• Task directions: Please copy exactly the line containing "626x359 pixels. How" and every line after it, through the last line of the records below, leaving out all pictures.

*** Begin section ***

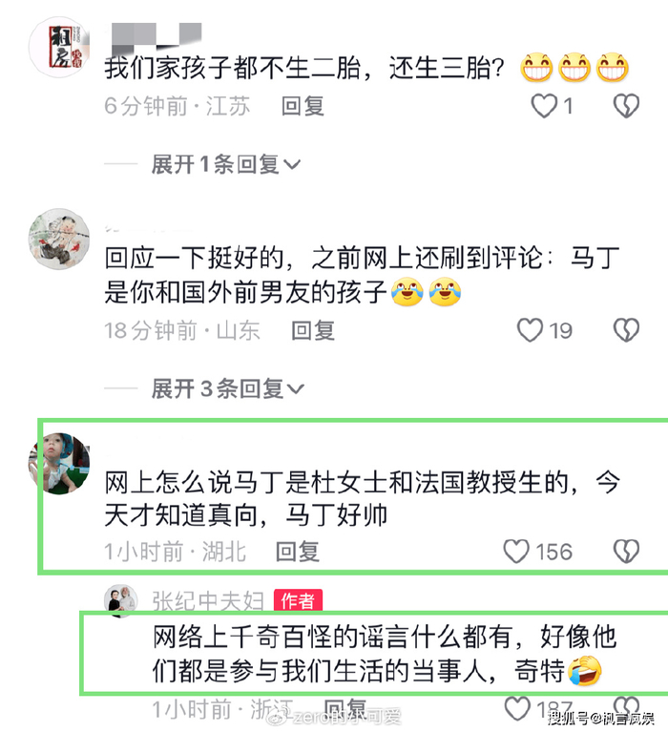Click the chevron next to 展开3条回复
668x732 pixels.
click(296, 388)
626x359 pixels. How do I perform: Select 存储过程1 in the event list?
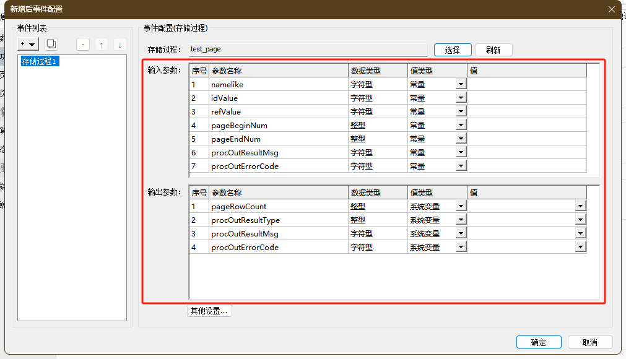pyautogui.click(x=40, y=61)
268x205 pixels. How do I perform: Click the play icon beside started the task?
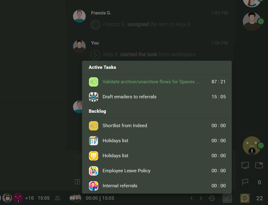(x=95, y=55)
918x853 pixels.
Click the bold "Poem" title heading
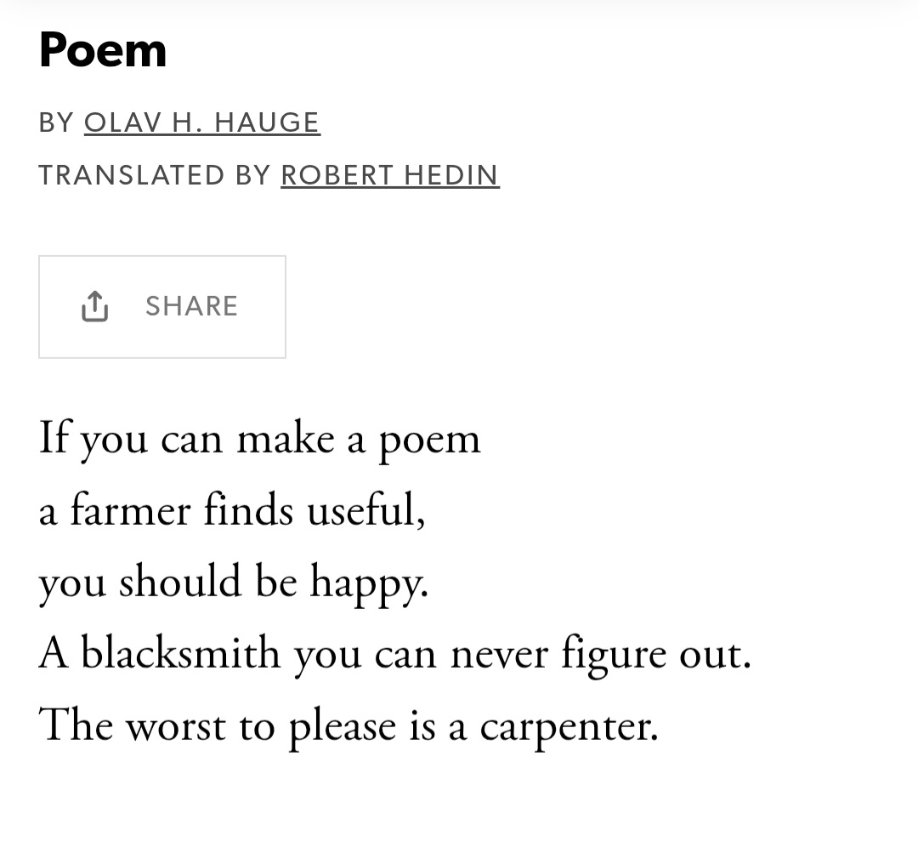click(x=103, y=50)
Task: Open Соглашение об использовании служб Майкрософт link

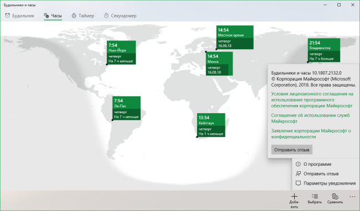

*** End section ***

• Your response:
626x359 pixels. How do I perform: Select 存储过程1 in the event list?
pyautogui.click(x=40, y=61)
268x205 pixels. How do I perform: Click the play icon beside started the task?
(x=95, y=55)
918x853 pixels.
Click the bold "Poem" title heading
click(x=103, y=50)
Task: Open Соглашение об использовании служб Майкрософт link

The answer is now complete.